Data extracted from a collection:
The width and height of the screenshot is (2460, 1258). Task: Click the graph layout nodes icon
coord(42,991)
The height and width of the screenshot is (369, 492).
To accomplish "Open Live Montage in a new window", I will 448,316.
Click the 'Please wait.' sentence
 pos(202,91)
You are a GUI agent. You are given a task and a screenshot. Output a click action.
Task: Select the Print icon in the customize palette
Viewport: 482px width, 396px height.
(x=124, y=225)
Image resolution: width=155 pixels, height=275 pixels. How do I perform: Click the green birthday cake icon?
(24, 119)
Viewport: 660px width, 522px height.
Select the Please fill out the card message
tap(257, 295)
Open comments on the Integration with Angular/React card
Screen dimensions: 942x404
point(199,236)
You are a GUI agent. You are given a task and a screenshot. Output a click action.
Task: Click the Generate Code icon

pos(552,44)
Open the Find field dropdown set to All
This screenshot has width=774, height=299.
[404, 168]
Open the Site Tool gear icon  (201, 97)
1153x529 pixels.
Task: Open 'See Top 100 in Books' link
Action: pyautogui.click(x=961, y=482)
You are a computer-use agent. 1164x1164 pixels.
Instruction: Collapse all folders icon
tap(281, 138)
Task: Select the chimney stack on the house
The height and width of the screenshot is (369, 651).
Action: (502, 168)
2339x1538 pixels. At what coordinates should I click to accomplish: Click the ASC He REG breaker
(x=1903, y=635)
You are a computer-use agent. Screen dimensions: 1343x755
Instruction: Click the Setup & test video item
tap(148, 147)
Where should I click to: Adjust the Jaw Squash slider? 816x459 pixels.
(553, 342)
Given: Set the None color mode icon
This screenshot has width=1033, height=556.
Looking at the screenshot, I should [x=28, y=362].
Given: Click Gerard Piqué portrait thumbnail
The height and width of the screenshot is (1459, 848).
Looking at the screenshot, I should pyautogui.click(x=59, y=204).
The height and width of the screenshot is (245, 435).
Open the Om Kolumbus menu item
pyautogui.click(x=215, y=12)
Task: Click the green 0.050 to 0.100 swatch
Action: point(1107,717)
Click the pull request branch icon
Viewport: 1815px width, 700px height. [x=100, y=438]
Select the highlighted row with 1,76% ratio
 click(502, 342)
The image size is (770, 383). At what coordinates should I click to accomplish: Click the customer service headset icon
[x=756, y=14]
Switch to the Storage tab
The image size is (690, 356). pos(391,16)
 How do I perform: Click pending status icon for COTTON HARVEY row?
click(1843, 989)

• _TASK GOAL_:
Arrange the records from the line containing "Open the Site" through the final line as a Markdown table with the columns Row and Line. Give each line its own numbered row and leave out any blank lines.

• _WORKED ANSWER_:
| Row | Line |
|---|---|
| 1 | Open the Site Tool gear icon  (201, 97) |
| 2 | 1153x529 pixels. |
| 3 | Task: Open 'See Top 100 in Books' link |
| 4 | Action: pyautogui.click(x=961, y=482) |
| 5 | You are a computer-use agent. 1164x1164 pixels. |
| 6 | Instruction: Collapse all folders icon |
| 7 | tap(281, 138) |
| 8 | Task: Select the chimney stack on the house |
| 9 | The height and width of the screenshot is (369, 651). |
| 10 | Action: (502, 168) |
| 11 | 2339x1538 pixels. At what coordinates should I click to accomplish: Click the ASC He REG breaker |
| 12 | (x=1903, y=635) |
| 13 | You are a computer-use agent. Screen dimensions: 1343x755 |
| 14 | Instruction: Click the Setup & test video item |
| 15 | tap(148, 147) |
| 16 | Where should I click to: Adjust the Jaw Squash slider? 816x459 pixels. |
| 17 | (553, 342) |
| 18 | Given: Set the None color mode icon |
| 19 | This screenshot has width=1033, height=556. |
| 20 | Looking at the screenshot, I should [x=28, y=362]. |
| 21 | Given: Click Gerard Piqué portrait thumbnail |
| 22 | The height and width of the screenshot is (1459, 848). |
| 23 | Looking at the screenshot, I should pyautogui.click(x=59, y=204). |
| 24 | The height and width of the screenshot is (245, 435). |
| 25 | Open the Om Kolumbus menu item |
| 26 | pyautogui.click(x=215, y=12) |
| 27 | Task: Click the green 0.050 to 0.100 swatch |
| 28 | Action: point(1107,717) |
| 29 | Click the pull request branch icon |
| 30 | Viewport: 1815px width, 700px height. [x=100, y=438] |
| 31 | Select the highlighted row with 1,76% ratio |
| 32 |  click(502, 342) |
| 33 | The image size is (770, 383). At what coordinates should I click to accomplish: Click the customer service headset icon |
| 34 | [x=756, y=14] |
| 35 | Switch to the Storage tab |
| 36 | The image size is (690, 356). pos(391,16) |
| 37 |  How do I perform: Click pending status icon for COTTON HARVEY row? |
| 38 | click(1843, 989) |